As a non-employee director of the Company, Mr. Jones will be entitled to receive compensation consistent with that provided to other members of the Board who are not officers or employees of the Company.

The Board has determined that Mr. Jones is a non-employee director who meets the applicable independence requirements for directors of the New York Stock Exchange (the “NYSE”). We previously were, but on August 11, 2014 ceased to qualify as, a “controlled company” under the NYSE rules. As a result of this loss of “controlled company” status, we are required to have a majority of independent members on our Board by August 11, 2015 (the first anniversary of our loss of “controlled company” status). Following the effectiveness of Mr. Jones’s appointment to the Board, half of the members of the Board will be “independent directors,” as defined by the marketplace rules of the NYSE. The Company will take such steps as it determines to be necessary to satisfy this NYSE director independence requirement by the deadline.

A copy of the Company’s press release relating to Mr. Jones's appointment as a director, effective immediately following the 2015 Annual Meeting, is attached as Exhibit 99.1 to this Current Report on Form 8-K.

◆ ◆ ◆ ◆

- Instructions for the task -
In the filing excerpt, by what date must the Board have a majority of independent members?

- Stored data -
◆ ◆ ◆ ◆

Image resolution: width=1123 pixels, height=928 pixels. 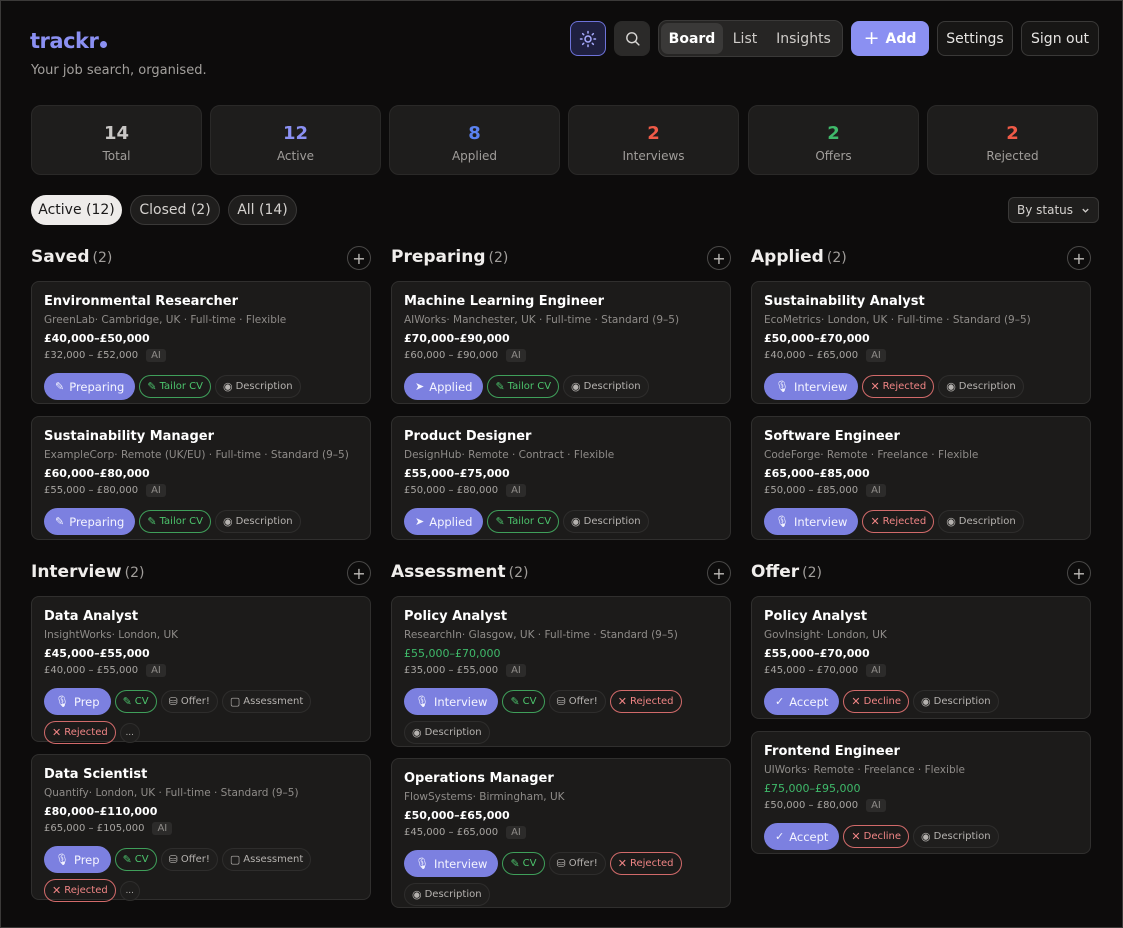 What do you see at coordinates (86, 860) in the screenshot?
I see `action-label: Prep` at bounding box center [86, 860].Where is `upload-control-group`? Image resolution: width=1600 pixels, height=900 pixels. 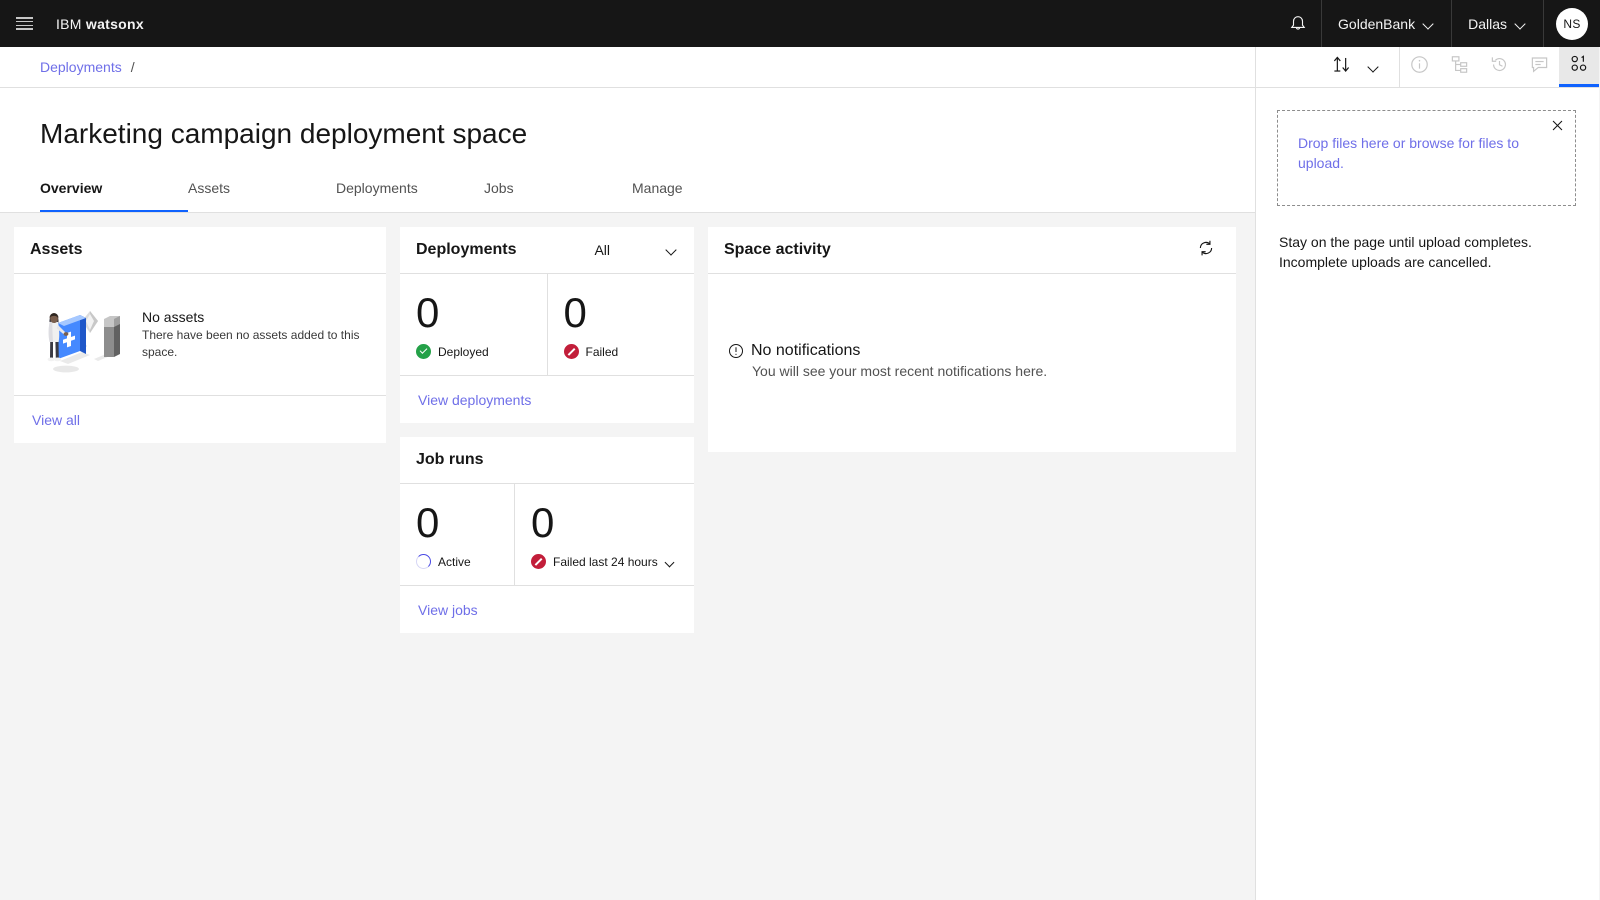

◆ ◆ ◆ ◆

- Task solution -
August 11, 2015